Transcribe the entries below with complete accuracy, excluding the pictures.

--- Data provided Enclosed Below ---

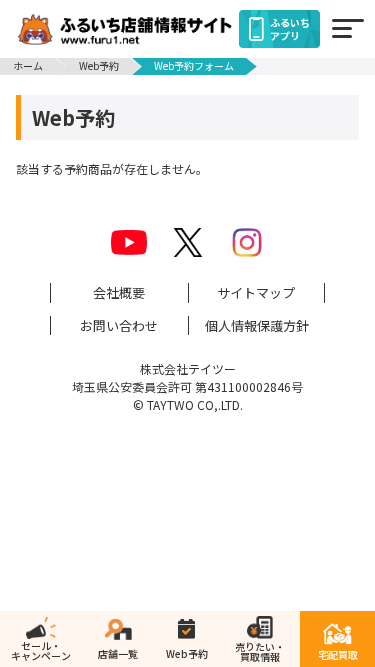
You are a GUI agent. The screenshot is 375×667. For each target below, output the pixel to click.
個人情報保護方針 (257, 325)
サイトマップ (256, 292)
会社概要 (119, 292)
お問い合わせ (119, 325)
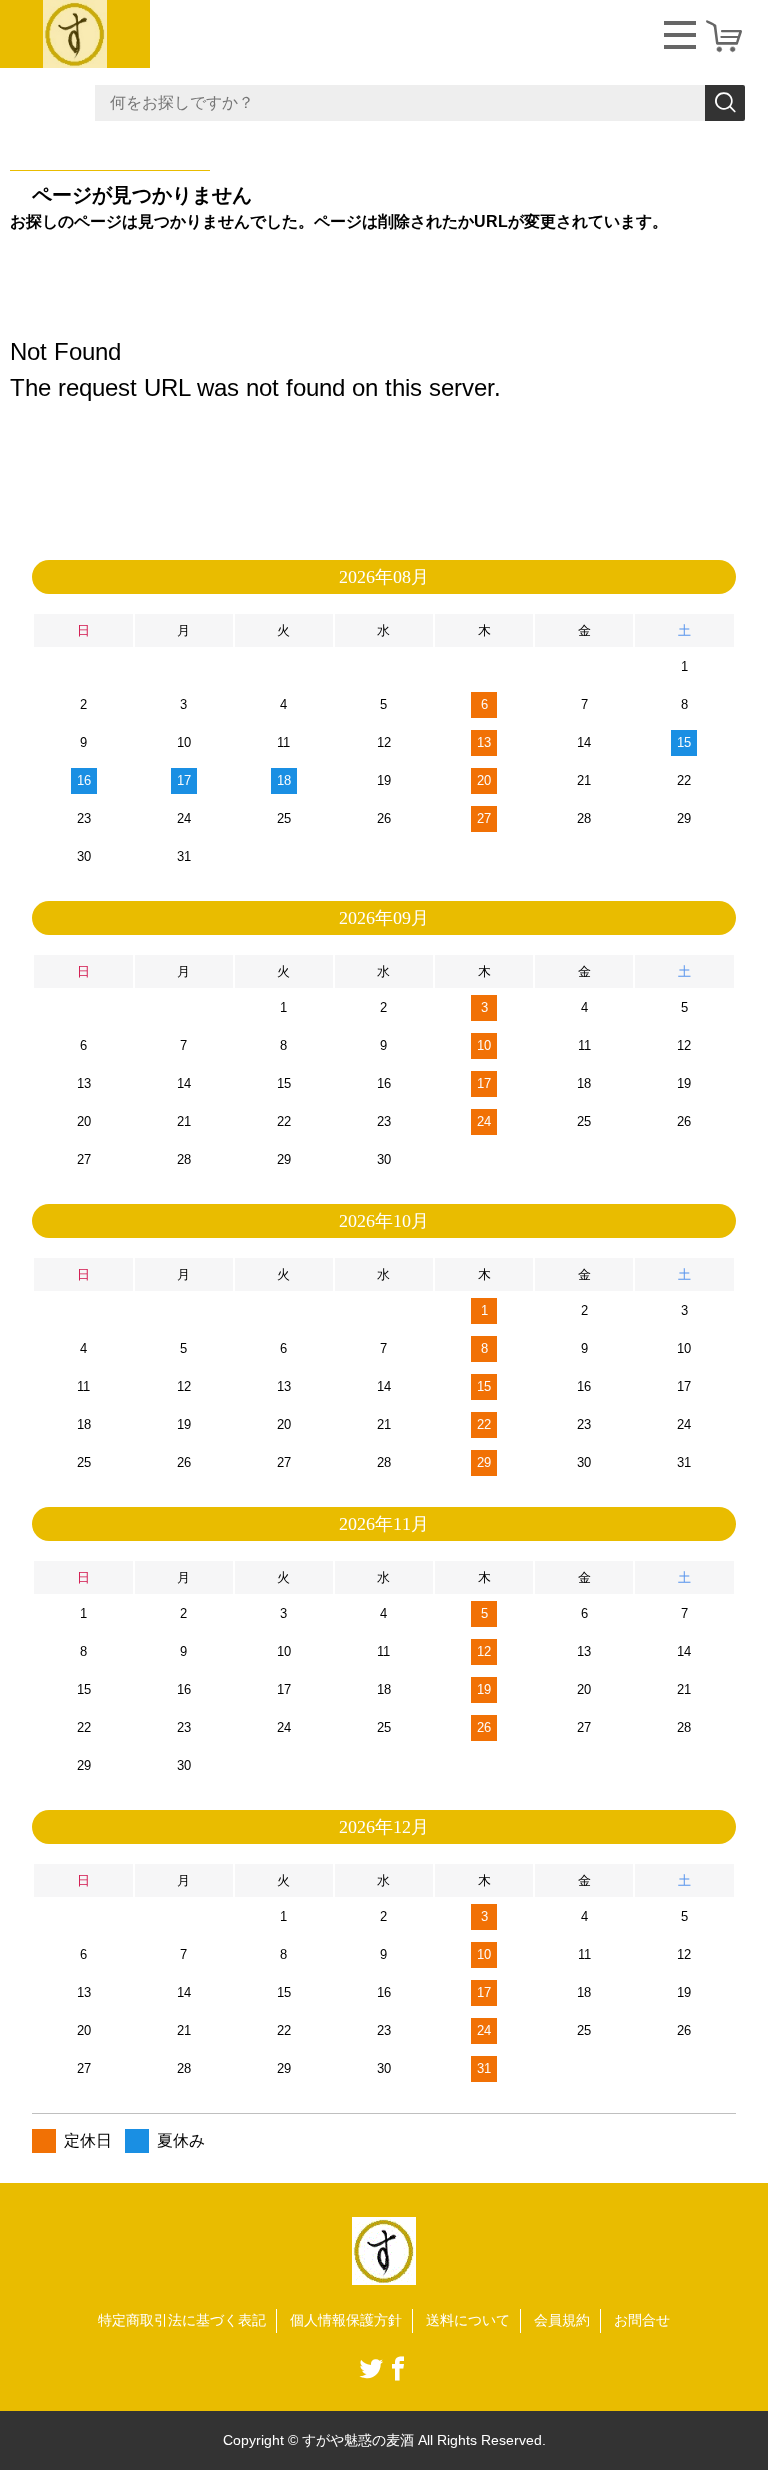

--- End of Enclosed Data provided ---

(Written answer)
You are a GUI agent. The screenshot is 375×667. For each target below, output the pixel to click.
個人情報保護方針 (257, 325)
サイトマップ (256, 292)
会社概要 (119, 292)
お問い合わせ (119, 325)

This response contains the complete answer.